This week will see the publication of the Government's long anticipated National Planning Policy Framework.
This has already been the subject of a 'phoney war' carried out between Developers and Conservationists in an increasingly shrill way mostly in the media.
Most of those genuinely interested in rural areas will have, I suspect, the same broad aims. These include allowing businesses that are responsible for providing jobs and looking after the landscape in rural areas to prosper. This means allowing justified expansion of premises; the use of cars (which will soon be carbon neutral) and the construction of sufficient housing for those working in such businesses to live locally. It also includes however the protection of our most valuable habitats,biodiversity and landscape- whether designated or not; preserving the setting of historic buildings and monuments; ensuring that 'brownfield' land has been looked at first before 'greenfield' and creating sensibly designed housing developments that do not 'concrete over the countryside'.

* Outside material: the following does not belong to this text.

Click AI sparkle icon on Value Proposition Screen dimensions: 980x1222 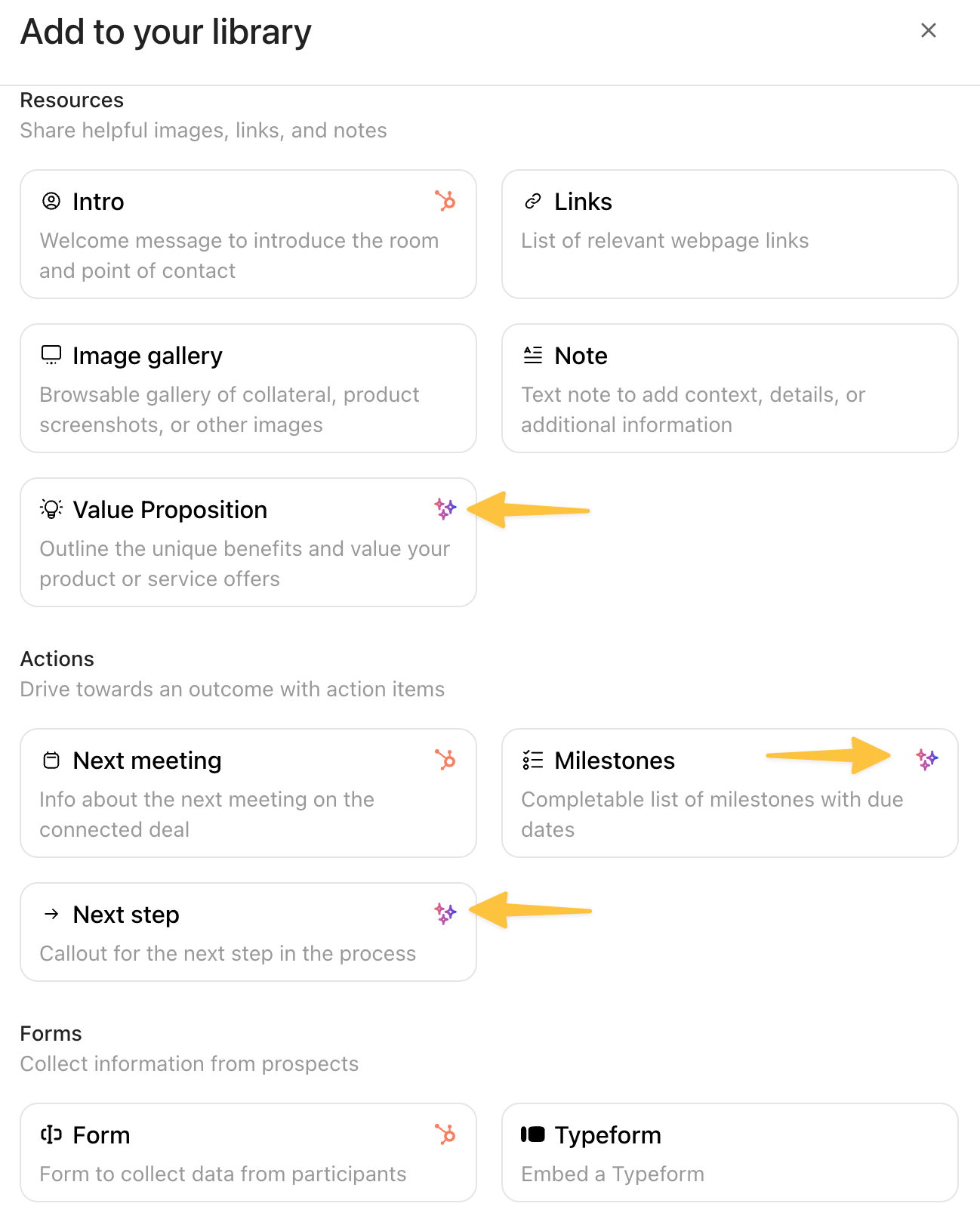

At the best of times it is difficult to reconcile these aims. When fossilisation of the countryside is advocated by rich bankers seeking to protect the view from and value of their second home or the need for critical mass and therefore large scale housing is argued on viability grounds by developers who can bemuse local planners with their financial calculations, we need an arbitrator.
Traditionally the balance has been provided by planning policy both national and local. The local, in the form of Development Plans, takes into account the national, in the form of Planning Policy Guidance.
The question therefore is will there be sufficient guidance to provide some future certainty for those on either side of the debate? However much of a fan you are of 'localism' it is essential to have consistency around the Country.
One problem, identified by many, is the lack of a definition of sustainable development.If you are going to have a presumption in favour of something you need to know what it is.The widely used 'development which meets the needs of the present without compromising the ability of future generations to meet their own needs' doesn't really help us come up with answers in a particular case. What is a 'need? What does 'compromise' mean? The Government's 5 guiding principles from 2005 are ambitious but imprecise.
The laudable aim of reducing unnecessary beaucracy may leave scope for continuing argument which could end up with horse-trading or in the Courts. This won't speed the process up. Let's hope that the megaphone diplomacy of recent months will have resulted in a sensible document this week. If not we will need King Solomon back to adjudicate on every planning application in the country.